10.1182/blood.v76.11.2327.2327 ◽

1990 ◽

Vol 76 (11) ◽

pp. 2327-2336 ◽

Cited By ~ 164

Author(s):

R Pieters ◽

AH Loonen ◽

DR Huismans ◽

GJ Broekema ◽

MW Dirven ◽

...

Keyword(s):

Drug Resistance ◽

Cell Survival ◽

Mtt Assay ◽

Large Scale ◽

Drug Sensitivity ◽

Lymphoblastic Leukemia ◽

Leukemia Cells ◽

Response Curves ◽

Mtt Reduction

Abstract The knowledge about drug resistance in childhood leukemias and acute lymphoblastic leukemia (ALL) in general is limited. This is because of the lack of a suitable in vitro drug sensitivity assay, which is in part due to low in vitro ALL cell survival.
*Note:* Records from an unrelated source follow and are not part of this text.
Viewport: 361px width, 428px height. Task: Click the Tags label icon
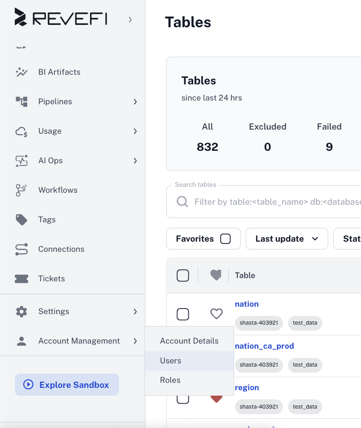tap(22, 220)
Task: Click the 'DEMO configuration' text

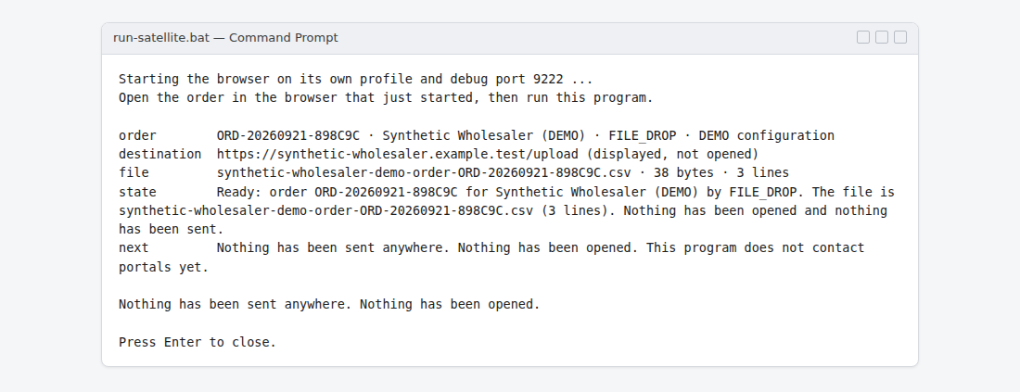Action: point(766,135)
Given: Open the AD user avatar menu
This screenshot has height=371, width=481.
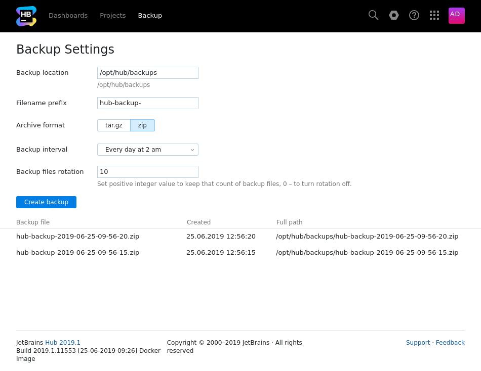Looking at the screenshot, I should pos(456,16).
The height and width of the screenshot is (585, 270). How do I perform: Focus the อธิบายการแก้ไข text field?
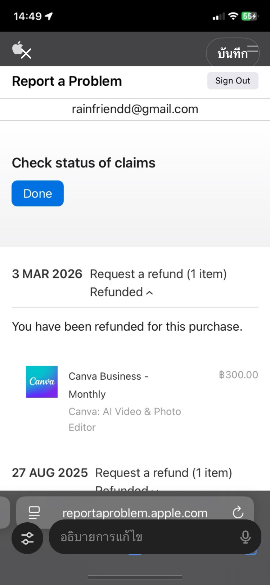click(144, 537)
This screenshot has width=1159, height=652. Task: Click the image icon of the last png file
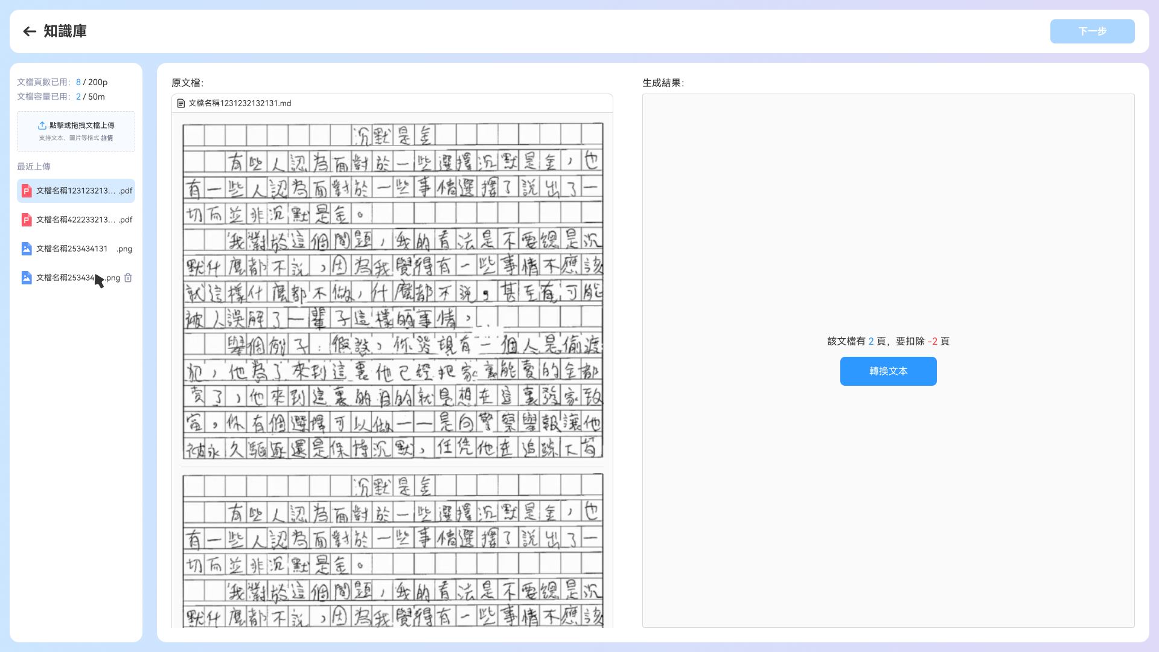(27, 278)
We recently adapted the highly efficient 3-[4,5-dimethylthiazol-2-yl]-2,5-diphenyl tetrazolium bromide (MTT) assay to test cells from ALL patients and showed that its results were comparable with those of the DiSC assay, up to now the most valid but laborious assay. In this study, in vitro drug sensitivity was assessed in cells from 82 children with leukemia, 79 of whom had ALL, with the MTT assay. Dose response curves were obtained for 6-mercaptopurine, 6-thioguanine (6-TG), prednisolone (Pred), daunorubicin (DNR), vincristine (VCR), cytosine arabinoside (Ara-C), L- asparaginase (L-Asp), mafosfamide, and mustine. A cytotoxic effect of methotrexate could be detected in only a few cases. Large interindividual differences in drug sensitivity were detected. Compared with leukemia cells from newly diagnosed patients, leukemia cells from relapsed patients were significantly more in vitro resistant to 6-TG, Pred, Ara-C, mafosfamide and mustine but not to DNR, VCR, and L-Asp. Improvements of culture medium and methods to increase MTT reduction were studied. From 10 components tested, addition of insulin and bovine serum albumin to serum-containing medium improved ALL cell survival. Addition of succinate did not increase the amount of MTT reduction. We conclude that the in vitro MTT assay highly facilitates large-scale studies on drug resistance of ALL patients that can lead to rational improvements in existing treatment protocols.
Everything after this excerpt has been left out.